I have a 36 inch dish attached to a motor with a free to air receiver. There are lots of channels out there direct could add. There are even more available on C-band. I currently on the FTA receive 486 channels that are unscrambled. Approximately 140 of them are in English and not on direct or dish.


----------



## nightrider (Jan 6, 2005)

funny thing is you pay 12 bucks a month for sports package and when an nba game is on ,you get 721 ,, what kind of **** is that, 

sometimes d gives us no choice to go free to air


----------



## digitalbroadcast (Sep 12, 2004)

nightrider said:


> funny thing is you pay 12 bucks a month for sports package and when an nba game is on ,you get 721 ,, what kind of **** is that,
> 
> sometimes d gives us no choice to go free to air


DirecTV has no control on sports blackouts. I would be content with what you get with your illegal service you are getting in Canada, as it is. :nono:


----------



## Link (Feb 2, 2004)

Hard to believe 2 years ago Directv's Total Choice Plus was only $39.99 w/locals and was heavily promoted--get your locals and TC Plus for only $39.99. Now 2 years later in 2005, the price is going to $45.99?? $6 more and maybe a couple extra channels--that is high.

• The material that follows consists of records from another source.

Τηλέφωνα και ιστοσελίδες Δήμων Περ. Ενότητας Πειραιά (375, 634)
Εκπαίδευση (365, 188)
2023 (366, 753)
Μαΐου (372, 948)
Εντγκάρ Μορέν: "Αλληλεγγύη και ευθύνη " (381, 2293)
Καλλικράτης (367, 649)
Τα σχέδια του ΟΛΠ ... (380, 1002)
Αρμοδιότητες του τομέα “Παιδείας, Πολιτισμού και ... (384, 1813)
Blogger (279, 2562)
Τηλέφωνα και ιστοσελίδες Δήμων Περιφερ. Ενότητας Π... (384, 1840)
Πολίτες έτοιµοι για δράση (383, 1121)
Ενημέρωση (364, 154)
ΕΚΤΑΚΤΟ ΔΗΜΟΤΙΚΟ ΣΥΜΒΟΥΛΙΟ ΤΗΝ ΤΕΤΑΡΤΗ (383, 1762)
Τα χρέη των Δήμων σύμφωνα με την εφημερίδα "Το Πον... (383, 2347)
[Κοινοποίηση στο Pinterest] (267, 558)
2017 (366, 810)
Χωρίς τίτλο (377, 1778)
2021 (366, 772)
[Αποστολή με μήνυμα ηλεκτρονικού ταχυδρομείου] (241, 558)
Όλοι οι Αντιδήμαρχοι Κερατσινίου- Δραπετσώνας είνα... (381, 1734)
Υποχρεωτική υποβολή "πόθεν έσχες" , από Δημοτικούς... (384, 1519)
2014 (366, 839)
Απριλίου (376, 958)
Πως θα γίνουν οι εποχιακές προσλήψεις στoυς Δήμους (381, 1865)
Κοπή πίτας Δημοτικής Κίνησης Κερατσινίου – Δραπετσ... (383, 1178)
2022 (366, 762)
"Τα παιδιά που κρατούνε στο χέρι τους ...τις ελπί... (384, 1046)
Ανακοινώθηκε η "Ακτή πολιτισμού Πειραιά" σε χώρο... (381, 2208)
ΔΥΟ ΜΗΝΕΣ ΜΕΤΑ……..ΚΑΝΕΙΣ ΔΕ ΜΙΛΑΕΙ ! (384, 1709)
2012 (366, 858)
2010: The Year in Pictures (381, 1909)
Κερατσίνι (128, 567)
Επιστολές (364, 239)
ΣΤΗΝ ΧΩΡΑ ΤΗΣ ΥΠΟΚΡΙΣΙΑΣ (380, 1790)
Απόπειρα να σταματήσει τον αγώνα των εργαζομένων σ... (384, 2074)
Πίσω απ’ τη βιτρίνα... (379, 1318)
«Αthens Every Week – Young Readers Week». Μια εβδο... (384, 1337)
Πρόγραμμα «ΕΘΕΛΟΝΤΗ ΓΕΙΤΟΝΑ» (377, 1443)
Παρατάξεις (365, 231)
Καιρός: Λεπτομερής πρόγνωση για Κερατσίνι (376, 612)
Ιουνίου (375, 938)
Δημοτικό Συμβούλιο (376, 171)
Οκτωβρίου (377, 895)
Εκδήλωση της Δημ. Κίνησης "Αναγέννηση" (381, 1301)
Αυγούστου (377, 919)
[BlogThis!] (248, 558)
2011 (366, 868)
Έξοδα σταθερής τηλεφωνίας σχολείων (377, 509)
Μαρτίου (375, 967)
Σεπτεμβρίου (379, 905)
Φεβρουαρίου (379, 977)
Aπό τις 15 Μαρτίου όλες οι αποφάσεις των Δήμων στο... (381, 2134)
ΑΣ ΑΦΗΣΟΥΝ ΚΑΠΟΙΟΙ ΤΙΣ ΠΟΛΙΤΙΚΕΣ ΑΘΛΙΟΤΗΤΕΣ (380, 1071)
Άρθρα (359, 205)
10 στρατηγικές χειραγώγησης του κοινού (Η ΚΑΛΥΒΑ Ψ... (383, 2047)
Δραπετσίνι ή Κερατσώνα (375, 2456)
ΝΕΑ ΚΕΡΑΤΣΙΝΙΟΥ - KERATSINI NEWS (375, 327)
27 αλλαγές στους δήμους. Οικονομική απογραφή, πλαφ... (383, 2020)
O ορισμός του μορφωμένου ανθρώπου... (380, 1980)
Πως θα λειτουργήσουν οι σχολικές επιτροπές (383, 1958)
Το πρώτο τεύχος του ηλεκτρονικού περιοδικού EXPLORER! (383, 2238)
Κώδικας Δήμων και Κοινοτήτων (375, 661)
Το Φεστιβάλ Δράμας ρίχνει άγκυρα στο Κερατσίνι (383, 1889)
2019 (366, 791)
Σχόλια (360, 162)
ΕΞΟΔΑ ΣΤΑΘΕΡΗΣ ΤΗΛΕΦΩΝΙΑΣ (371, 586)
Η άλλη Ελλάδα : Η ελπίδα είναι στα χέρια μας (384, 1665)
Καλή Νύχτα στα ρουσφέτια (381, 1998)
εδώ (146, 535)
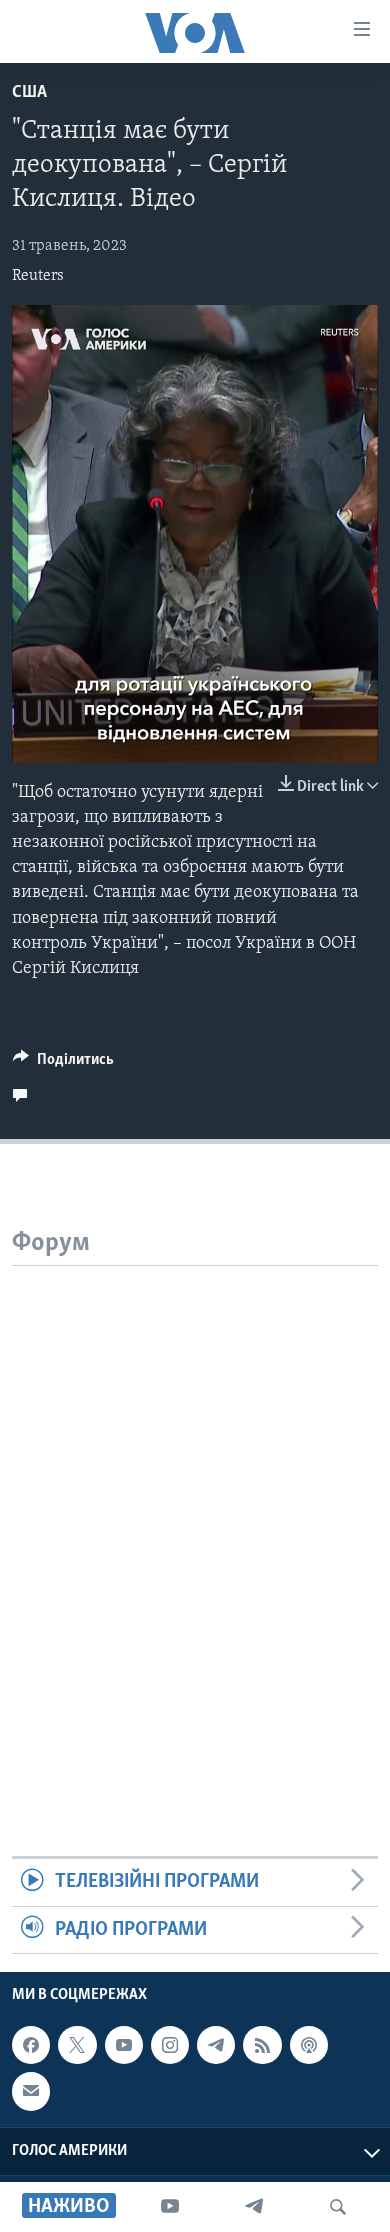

What is also going to be high is those that were on the promotion last year and had a one year price protection at the $39.99 price. Their bills will jump up $6 to $45.99 all at once! 

A friend of mine is on that right now and the price protection on the $39.99 price ends in March. She said today she will be canceling Directv altogether in March if it goes up $6 and just going with basic cable for $45. At least with basic cable it can be in several rooms around the house for the $45. With Directv, your base price is $46 and then extra boxes puts the price up to nearly $60.


----------



## rid0617 (Dec 27, 2004)

And on free to air you can watch just about every sports feed there is unscrambled. Don't know why someone in Canada would want directv. I've been trying to figure how can I get Bell Expressvu down here.


----------



## rid0617 (Dec 27, 2004)

Here is even more of a shame. SAtellite was cheaper than cable which is why satellite caught on so fast. I just called Charter cable (my local company) and they have what is called a satellite buy back program. You give them your satellite system and they will give you the following for 20 months with guaranteed no price increase for the 20 months:
Expanded basic cable
Family tiers
HBO
Cinemax
Starz
Encore
and the digital converter box for $48.99 a month. No contract and all other rooms are as usual no extra charge. Looks like directv might just be losing a customer. As it is right now my total choice plus with locals under the new pricing will be 43.99 plus Starz/Encore $12.00. Hmmm do I want to pay the cable company 48.99 for more movie channels or pay directv 56.00 for what I currently have on 1 television. Kind of a no brainer.


----------



## chad73 (Jan 24, 2005)

I agree that Charter has better prices at times, but every channel under 100 is still analog and the picture quality sucks compared to DirecTV. Also a friend of mine got a good deal with them every movie channel and high speed internet for 79.99 a month, then they told him that offer was over and jacked the price up to 129.99. You can have the same package as your neighbor and pay $50.00 more for it they give different people different rates. I don't know how they operate, but they ticked me off one too many times and I'll gladly pay Directv another $3 for my package to stay away from Charter. 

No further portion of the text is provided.